L’exécutif veut procéder par étapes avant de mettre en oeuvre une promesse de campagne du président. Le gouvernement a fait savoir jeudi dernier qu’il allait lancer « début 2023 des expérimentations » pour tester le versement automatique de prestations sociales.
« Nous allons faire appel à la volonté d’une dizaine de territoires où on mobilisera tous les acteurs concernés », a détaillé le nouveau ministre des Solidarités, de l’autonomie et des personnes handicapées, Jean-Christophe Combe, dans une interview au « Parisien ».
« Je souhaite qu’on ait des premiers résultats d’ici deux ans». Seul le versement automatique du Revenu de Solidarité Active (RSA), de la prime d’activité et des aides personnalisées au logement (APL) seraient testés « dans un premier temps », a cependant précisé le ministre.
Eviter la course aux justificatifs
Baptisé « solidarité à la source », le principe d’un versement automatique vise à simplifier la vie des Français les plus modestes « en limitant les démarches des bénéficiaires », selon Jean-Christophe Combe. Les foyers modestes ou précaires doivent aujourd’hui courir régulièrement après les justificatifs pour obtenir des prestations sociales.
La réforme permettrait aussi d’assurer que les prestations sociales sont bien versées à ceux qui y ont droit. Et ce, alors qu’aujourd’hui beaucoup de Français ne touchent pas les aides qui devraient pourtant leur parvenir.
Près d’un tiers des foyers éligibles au RSA n’avaient ainsi pas fait les démarches nécessaires pour l’obtenir en 2018, a révélé une étude publiée en début d’année. C’est à peine moins que dix ans plus tôt.
« Avec la solidarité à la source, nous mettrons fin à l’injustice sociale du non-recours » a promis la Première ministre, Elisabeth Borne, lors de son discours de politique générale en juillet. « Nous lutterons plus efficacement contre la fraude », a-t-elle aussi assuré.

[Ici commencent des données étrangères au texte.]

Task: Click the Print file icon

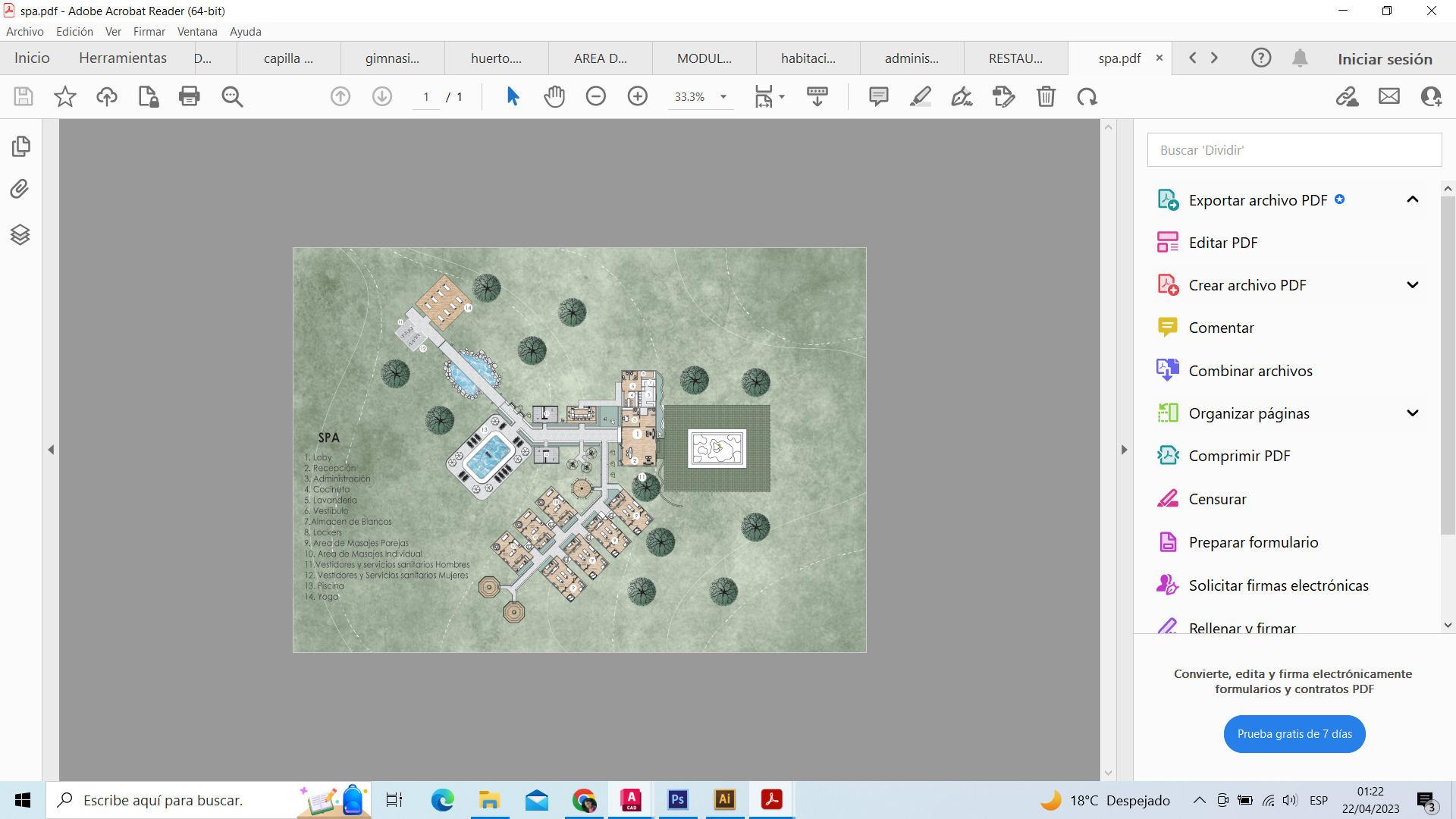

L’exécutif marche sur des oeufs
L’exécutif marche cependant sur des oeufs. « C’est un sujet complexe qui implique de lourds travaux techniques », a souligné le ministre Jean-Christophe Combe à propos du versement automatique. Notamment pour « permettre la récupération des données auprès des employeurs et des administrations ».
La réforme des aides au logement (APL) menée lors du précédent quinquennat a été reportée plusieurs fois, notamment en raison de difficultés techniques . De quoi inviter l’Etat à la prudence. D’autant qu’un autre chantier délicat doit déjà être mené d’ici au mois d’octobre 2023 : celui de la refonte de l’Allocation Adultes Handicapés (AAH) actée cet été.
Le revenu universel d’activité dans les limbes
En 2018, le président Emmanuel Macron avait déjà annoncé dans le cadre de son plan de lutte contre la pauvreté, une refonte des aides et minimaux sociaux avec l’instauration d’un Revenu Universel d’Activité (RUA).
Initialement présenté comme un projet de fusion des prestations, ce revenu devait voir le jour en 2023 après une longue phase de concertation. La crise sanitaire puis la campagne présidentielle – qui a vu naître le concept de solidarité à la source – semblent avoir eu raison du projet.
Au début de l’année, l’expert en charge du pilotage des travaux sur le revenu universel d’activité expliquait cependant qu’il ne s’agissait pas de fondre les prestations entre elles mais de créer pour les calculer « un revenu social de référence » comme il existe un revenu fiscal de référence.
L’enjeu à ses yeux est que les prestations sociales deviennent plus compréhensibles et plus pilotables. Autrement dit, qu’il n’y ait pas des mauvaises surprises sur l’évolution des prestations quand les ressources d’un bénéficiaire évoluent.